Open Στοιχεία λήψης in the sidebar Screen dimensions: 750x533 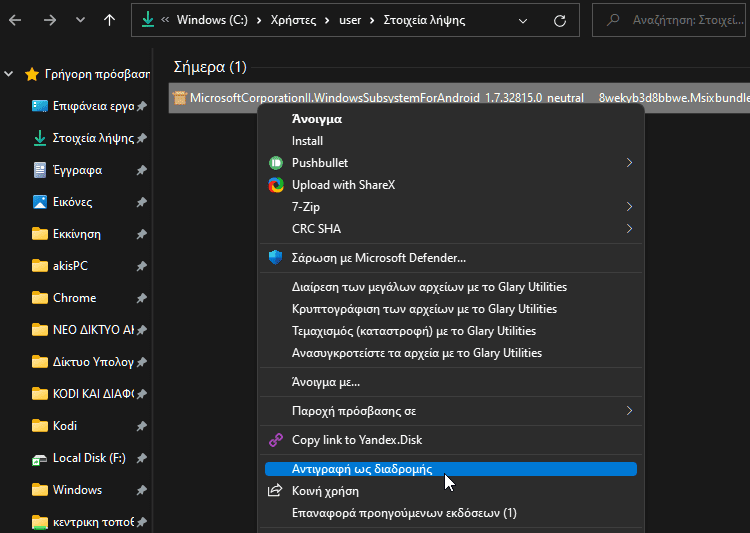coord(92,138)
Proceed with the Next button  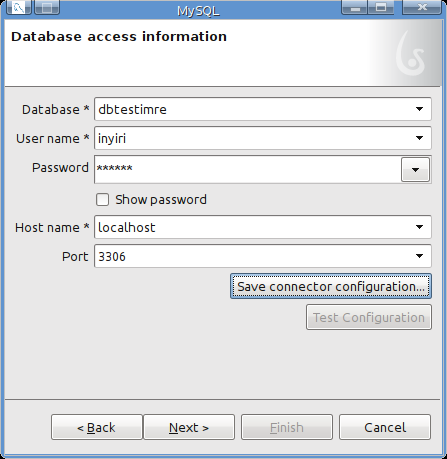[189, 427]
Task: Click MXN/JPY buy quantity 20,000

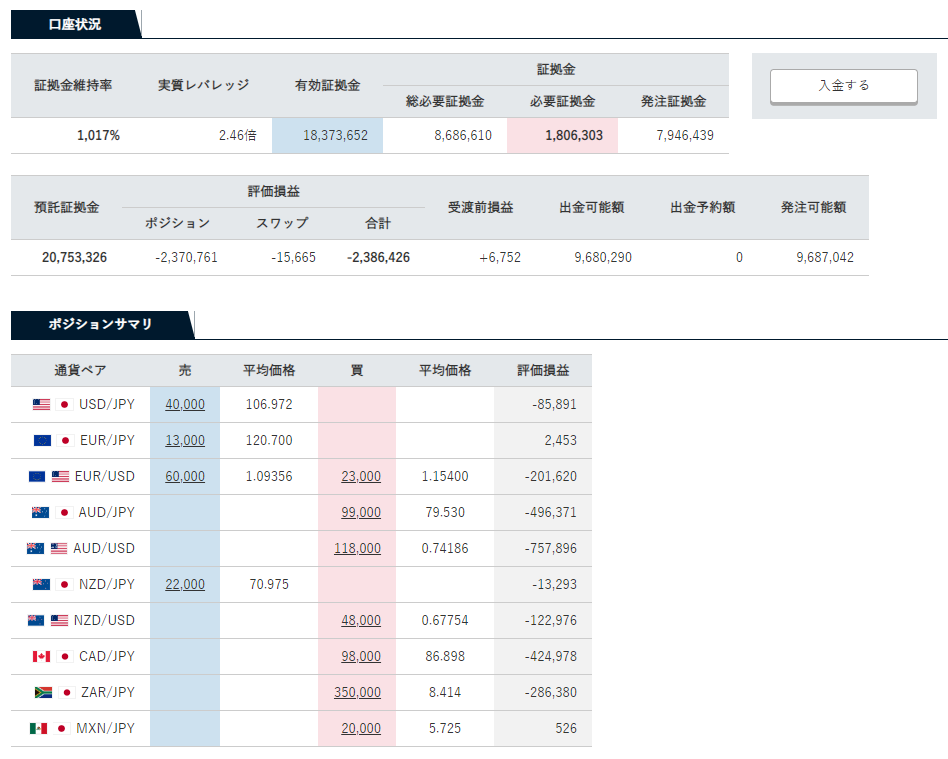Action: (361, 728)
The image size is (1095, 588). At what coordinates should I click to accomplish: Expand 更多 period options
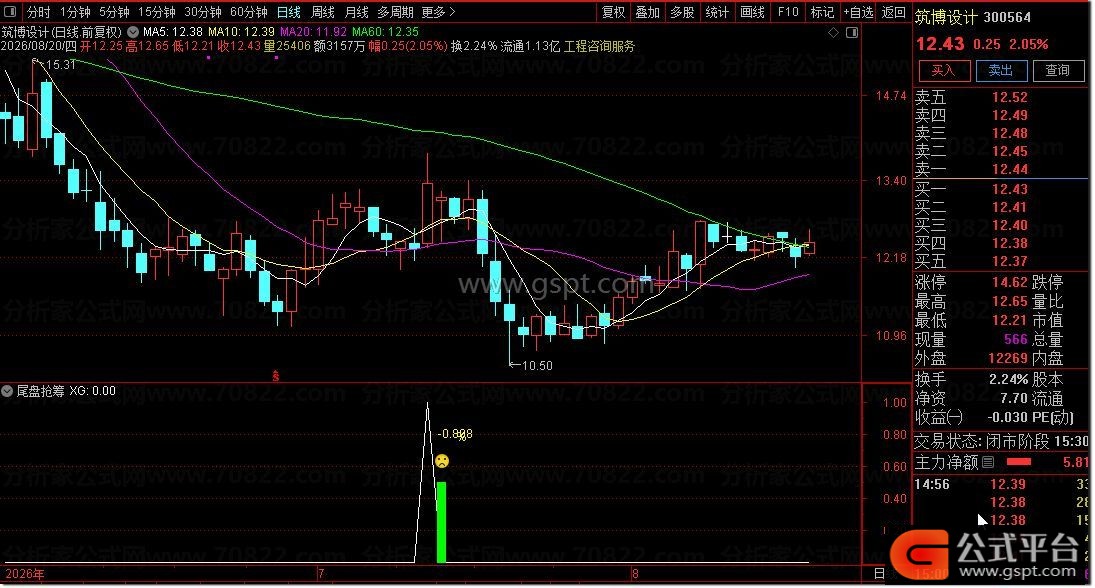(438, 13)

----

**Given instruction**
Copy the listing word for word from the line containing "The image size" through the end of the listing, including both the starting and final lines. Omit the pictures.

**Solution to this exercise**
The image size is (1095, 588). At what coordinates should I click to accomplish: Expand 更多 period options
(438, 13)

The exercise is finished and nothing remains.